**EXERCISE DETAILS**
Omit the pictures while printing every entry below exactly as given.

____________________

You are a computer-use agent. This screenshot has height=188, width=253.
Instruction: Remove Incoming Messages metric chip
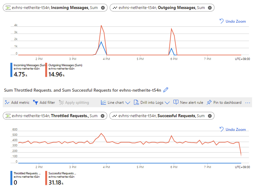click(103, 8)
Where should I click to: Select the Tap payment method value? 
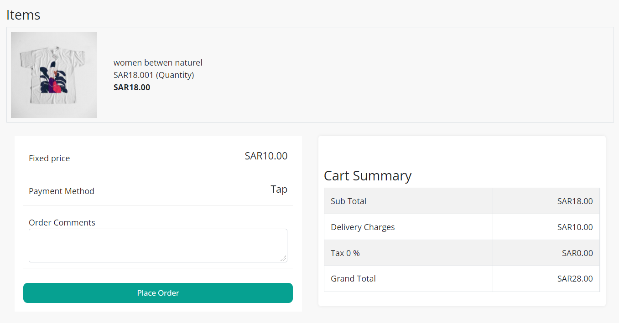pos(279,189)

____________________

**SOLUTION BELOW**
You are a computer-use agent. This screenshot has height=188, width=253.
Instruction: Remove Incoming Messages metric chip
click(103, 8)
Where should I click to: Select the Tap payment method value? 
pos(279,189)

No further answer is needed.